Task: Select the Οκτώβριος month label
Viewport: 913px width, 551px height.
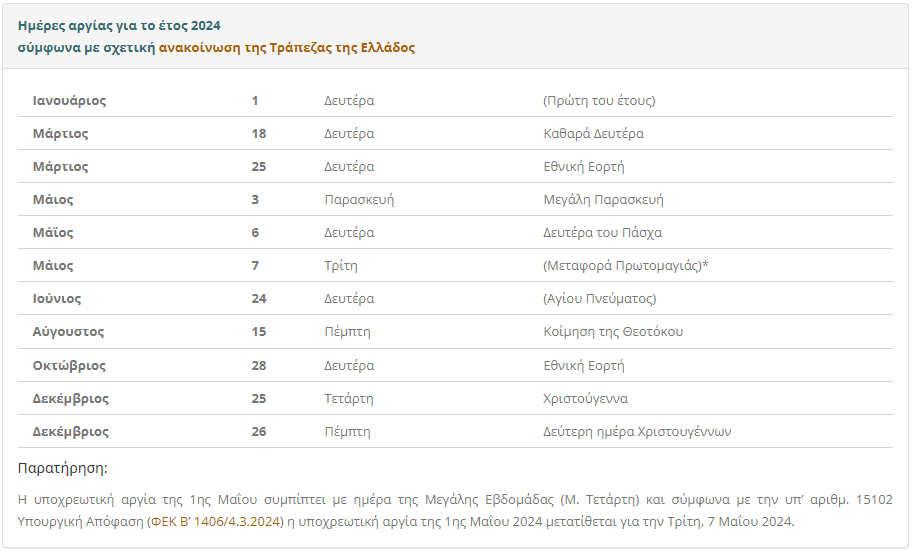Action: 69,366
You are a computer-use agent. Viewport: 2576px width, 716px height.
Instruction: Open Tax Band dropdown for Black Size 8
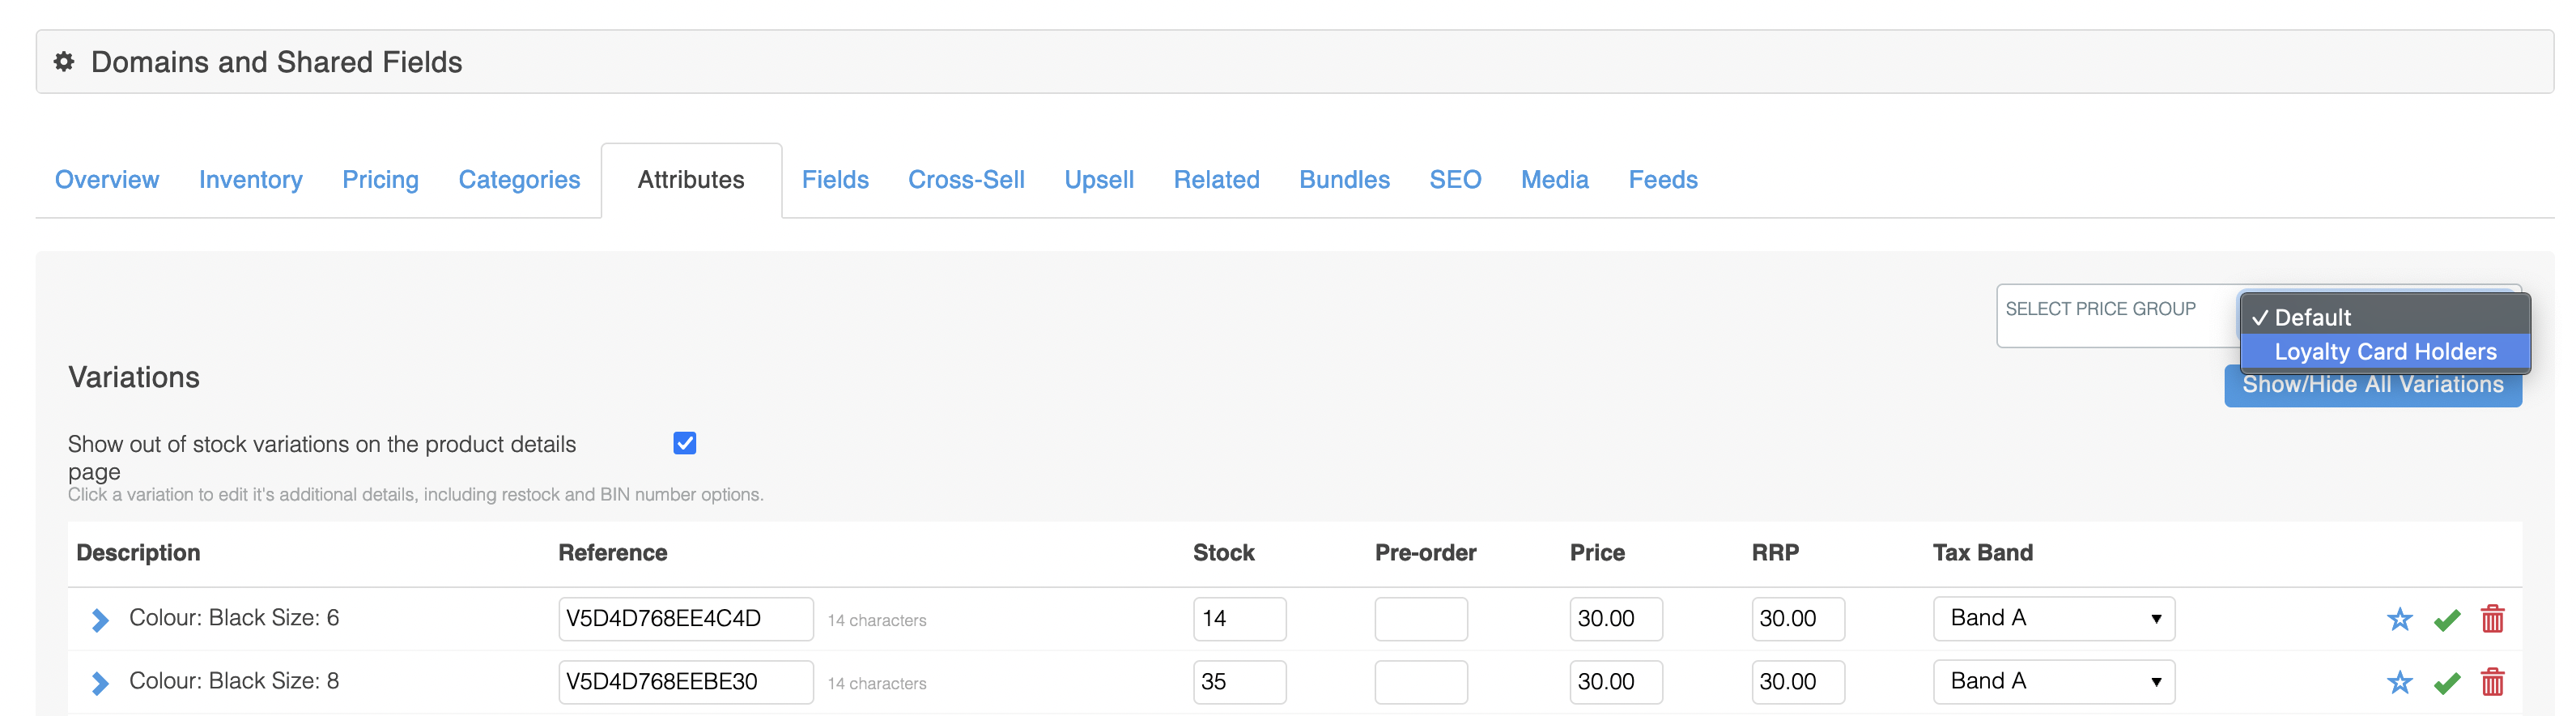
------------------------------------------------------------
WHAT THE TASK ASKS
Format the listing as a Markdown table with the columns Row and Listing line, starting at the line that contains "You are a computer-use" and ending at the end of the listing. Skip blank lines and leave the pictures out.

EXPECTED ANSWER
| Row | Listing line |
|---|---|
| 1 | You are a computer-use agent. Viewport: 2576px width, 716px height. |
| 2 | Instruction: Open Tax Band dropdown for Black Size 8 |